Lettere di Aldo Moro dalla “Prigione del Popolo” /14

Il memoriale Aldo Moro

66) A Don Antonello Mennini

(non recapitata)

Carissimo Antonello,
temo – e mi angoscia – che siano state, senza darne notizia, sequestrate lettere di affetto tra persone care in una situazione drammatica come questa. Alcune le ho ricostruite. Altre, contenenti alcune indicazioni chissà dove e come si potranno ritrovare. Ho pensato dunque di unire il tutto, di chiamarti, di darti il pacchetto, perché lo tenga per te. Evidentemente sorpassando casa, si rischia (credo) la perquisizione. Terrai tutto per te e, a tempo debito, ne parlerai a voce con mia moglie, per vedere il da farsi. Dovrebbe esserti di consiglio il mio ex capo gabinetto S.E. Manzari ora al Ministero degli Esteri come capo ufficio legislativo, senza il cui consiglio non far niente. Anzi ti prego, a voce (abita in via Livio Andronico, non lontano da me) digli tutta questa vicenda perché la veda anche legalmente e ti aiuti a recuperare quel che fu sottratto. Del nuovo nulla fino ad accordo con mia moglie e lui. Tieni tutto. Poi si potrà vedere. Bisogna essere certi che all’entrata in casa non si sia intercettati. Non mi pare giusto che s’impedisca in queste circostanze di parlare tra persone che si vogliono bene. Il fatto che tu te ne occupi mi tranquillizza. Aggiungi la tua preghiera, sempre cara e sempre valida. Il Papa non poteva essere un po’ più penetrante? Speriamo che lo sia stato anche senza dirlo. Benedicimi e aiutanti. Ti abbraccio
Aldo Moro

le lettere fuori casa, essendo in zona, si potranno dare
allerta però a Rana e Freato salvo non le ritirino personalm […]¹

(¹)questa frase è monca e di difficile lettura


67) A Eleonora Moro

(non recapitata)

Non mi disperdere le cose da vestire […]. Fa come se fossi lì non disturbarti per la tomba

Mia dolcissima Noretta, (casa)

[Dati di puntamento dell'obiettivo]
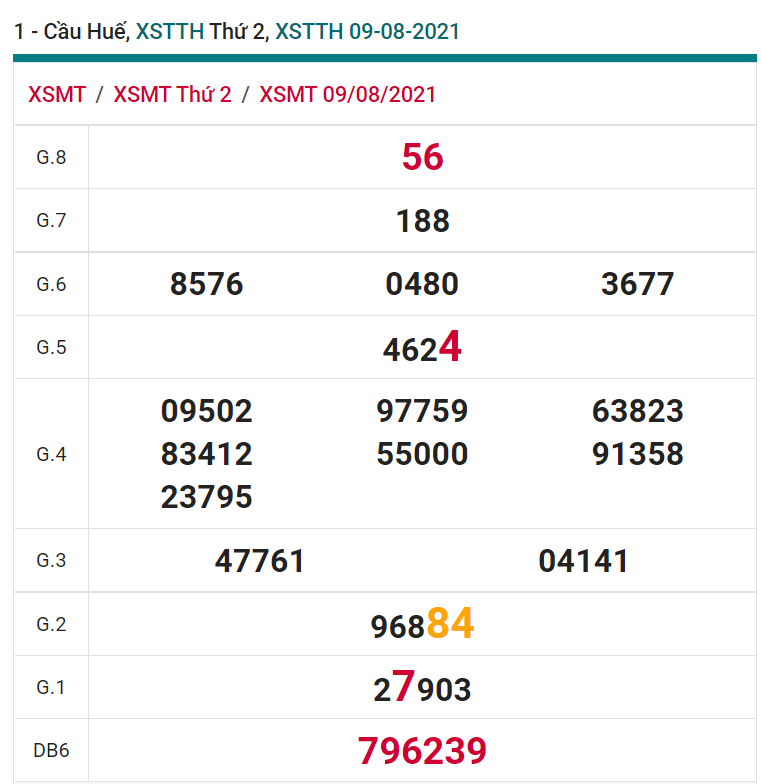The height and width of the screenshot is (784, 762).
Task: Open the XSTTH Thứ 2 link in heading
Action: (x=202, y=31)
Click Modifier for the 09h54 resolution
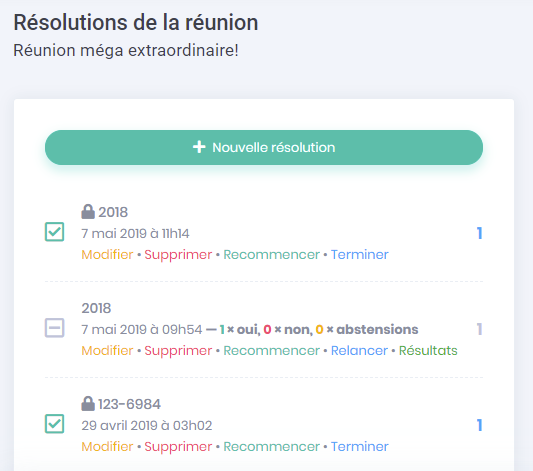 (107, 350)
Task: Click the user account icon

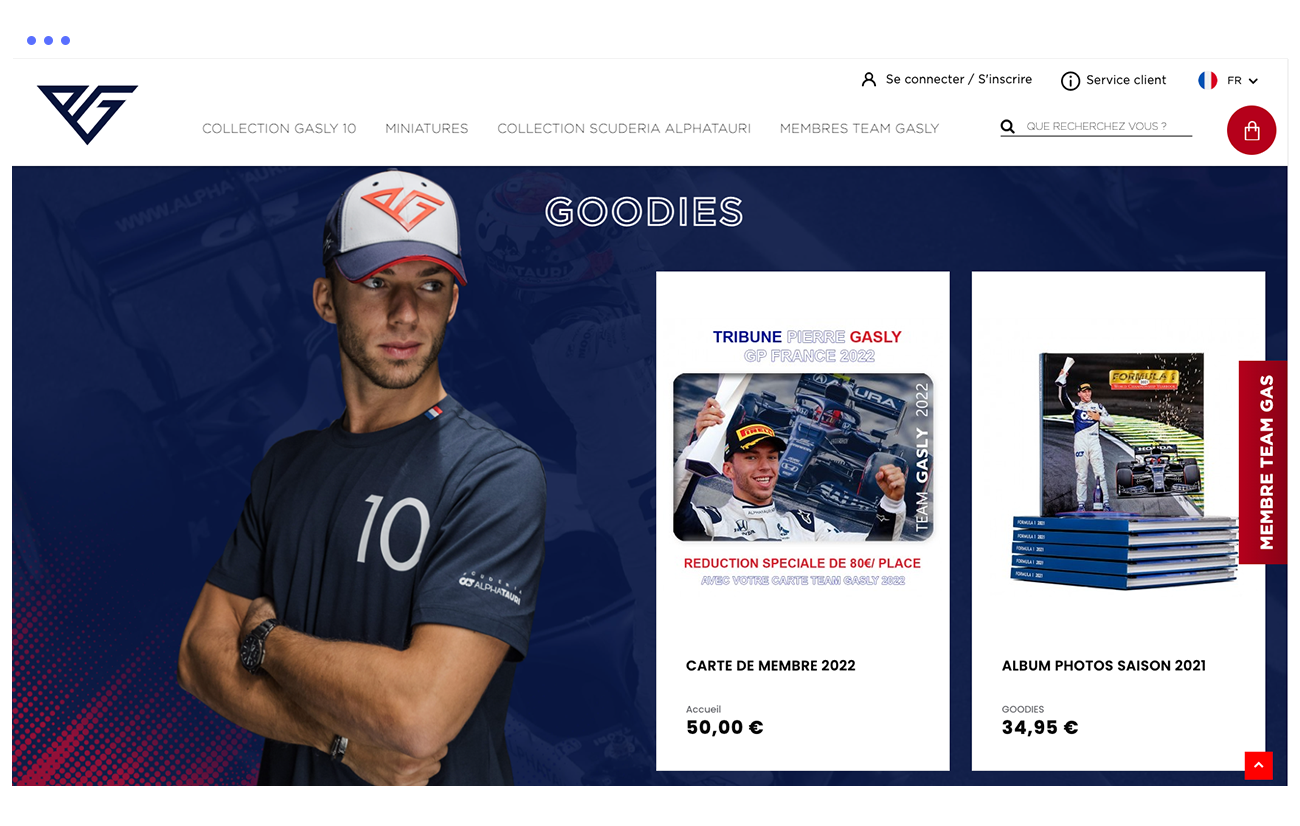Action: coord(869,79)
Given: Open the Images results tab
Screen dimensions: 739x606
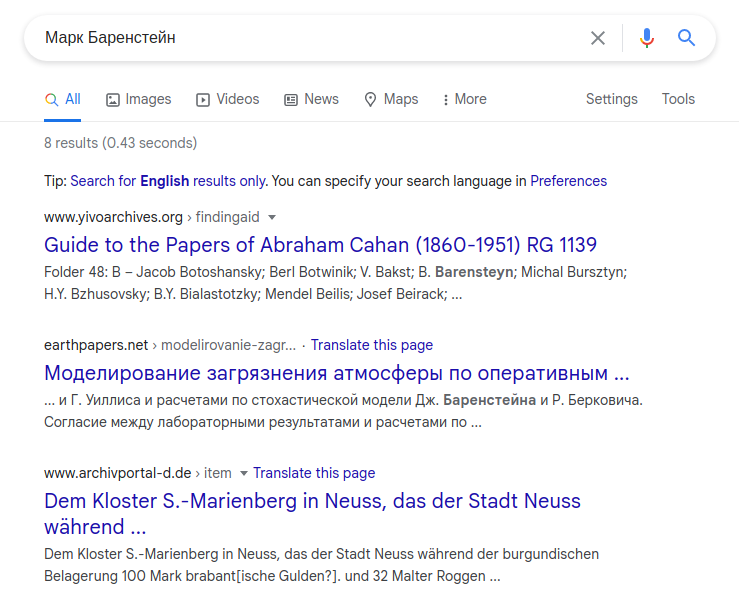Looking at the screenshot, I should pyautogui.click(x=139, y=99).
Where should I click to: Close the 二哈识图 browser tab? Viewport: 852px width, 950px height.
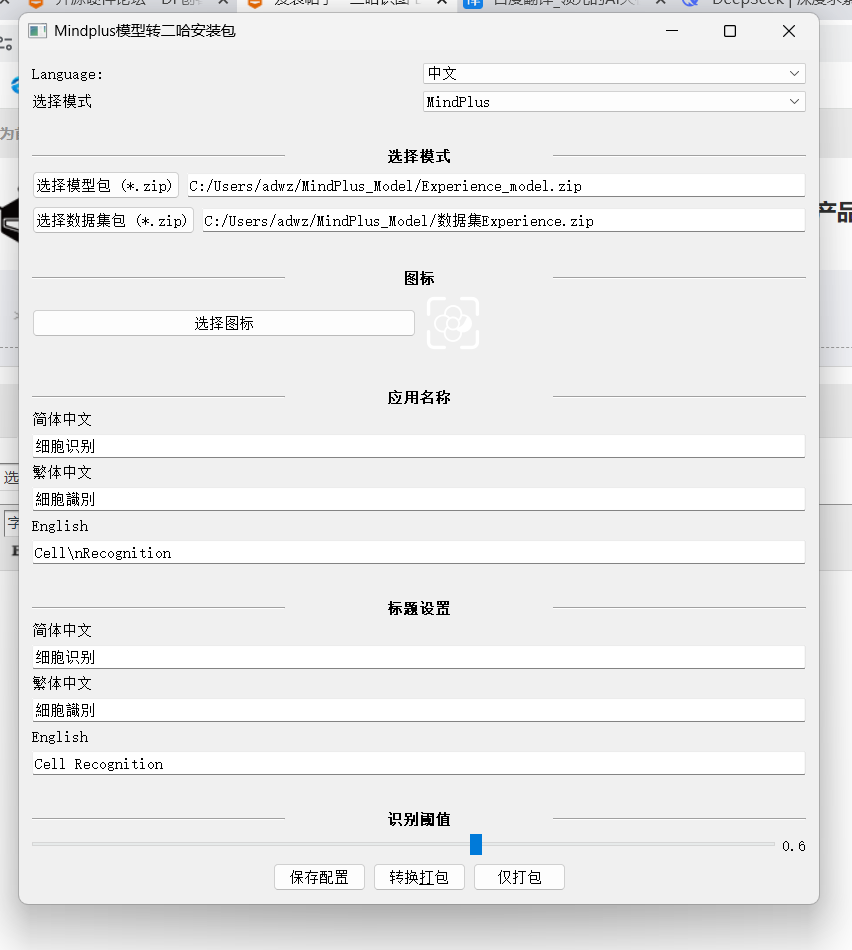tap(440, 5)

...

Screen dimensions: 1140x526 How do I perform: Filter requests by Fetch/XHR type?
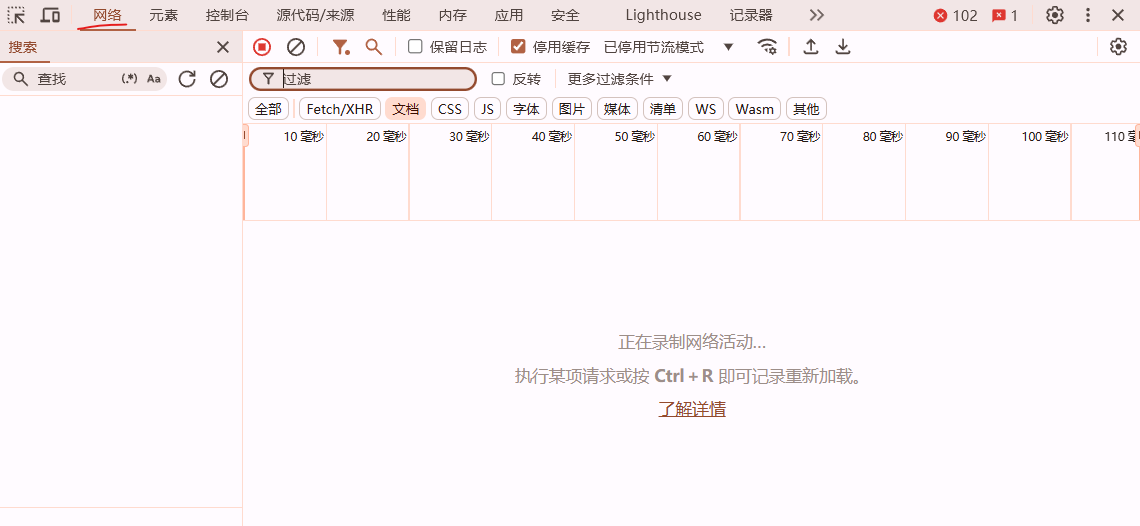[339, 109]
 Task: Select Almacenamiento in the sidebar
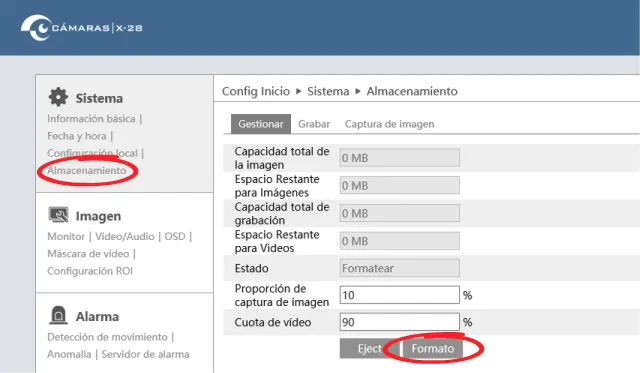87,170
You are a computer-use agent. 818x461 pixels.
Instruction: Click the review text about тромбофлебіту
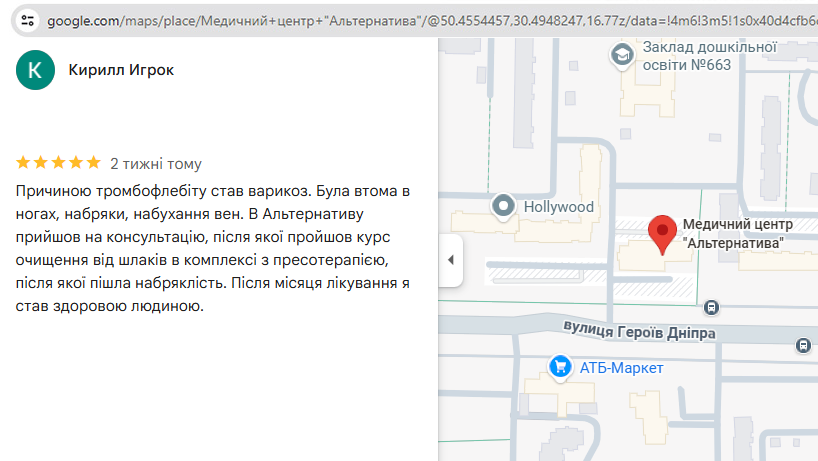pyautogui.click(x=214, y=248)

[ISTRUZIONI OPERATIVE]
**1.** Per ciascuna affermazione indichi se concorda con l'estratto sulle lettere di Aldo Moro, rispondendo sì o no e citando fedelmente le parole decisive: (a) la lettera a Don Antonello Mennini fu recapitata; (b) Moro chiede ad Antonello di parlare a voce con sua moglie, a tempo debito; (c) S.E. Manzari lavora ora al Ministero degli Esteri.
**2.** Risponda alle seguenti domande sull'estratto sulle lettere di Aldo Moro, una per riga:
(a) Quale incarico aveva ricoperto in passato S.E. Manzari accanto a Moro?
(b) Con quali parole Moro si rivolge alla destinataria all'inizio della lettera 67?
(c) Che cosa segnala la nota (¹) a proposito della frase a cui si riferisce?
**3.** Prosegua l'estratto sulle lettere di Aldo Moro, riprendendo subito dopo l'ultima riga riportata.

[ELENCO RISPOSTE]
**1.**
(a) No: "(non recapitata)".
(b) Sì: "a tempo debito, ne parlerai a voce con mia moglie".
(c) Sì: "ora al Ministero degli Esteri come capo ufficio legislativo".

**2.**
(a) Era il suo ex capo gabinetto.
(b) "Mia dolcissima Noretta".
(c) Che la frase è monca e di difficile lettura.

**3.**
mi viene ora il dubbio atroce che un’infinità di mie lettere e due piccoli testamenti siano stati sequestrati, incomprensibilmente, dall’autorità. Come spiegare l’appassionata reiterata richiesta di un tuo messaggio stampa, mai pervenuto? E altre, e altre cose. Avevo scritto a tutti i nostri cari in punto di morte, con l’animo aperto in quel momento supremo. Volevo lasciare qualche certezza di amore e qualche motivo di riflessione. Ed ora temo che tutto questo sia disperso, per ricomparire, se comparirà, chissà quando e come. Allora ho deciso di scrivere alla meglio, per dire l’essenziale e di affidare tutto a Don Antonello Mennini, che lo tenga con sé, finché non abbia parlato di persona con te e sono certo di poter dare senza pericolo.
Noretta mia carissima, in questa vicenda allucinante riconosco le mie ingenuità, ma coperte dalla buona fede che si lega alle mie scelte giovanili di passare dall’Azione Cattolica alla D.C. Sono stato poco a Torrita, tenetemi […] con voi a Roma.
Mi è atroce pensare quanto questa vicenda vi toglie e soprattutto all’amatissimo Luca che avrebbe avuto diritto all’assistenza e alla gioia. Quanto mi è angosciante lasciarlo solo. Prego Iddio che gli susciti intorno volti cari, sorrisi teneri, autentico interessamento. Io pregherò per lui fino all’ultimo istante. E l’immagino con te, con Agnese, con tutti i suoi cari, con qualche ricordo del nonno che gli evocherete con qualche fotografia, con qualche richiamo. Mi sarebbe dolce sentirmi non assente. E a te, gioia amata, grazie di tutto. Nel fondo credo di averti dato tutto l’amore anche se con qualche distrazione d’ufficio. Quanto meno bisognerebbe dare all’ufficio e più alla famiglia. Sei stata la mia gioia più grande, fonte, talvolta di piccola gelosia, solo non ti vedessi magari rivolta a me. Che Iddio ci aiuti tutti. Freato e Rana dovrebbero aiutarvi. Iddio vi benedica dal profondo e mi stringa a voi in un amore eterno. Mi consola pensare che, prendendo quel che viene, lo storno da voi. Eri troppo […]¹

(¹) parole incomprensibili

68) A Eleonora Moro

(non recapitata)

per Noretta
Dammi la felicità di un messaggio tramite Guerzoni per sabato mattina forse si fa ancora in tempo e dimmi se hai ricevuto lettere ai figli e nipoti e due piccoli testamenti.


69) A Riccardo Misasi

(non recapitata)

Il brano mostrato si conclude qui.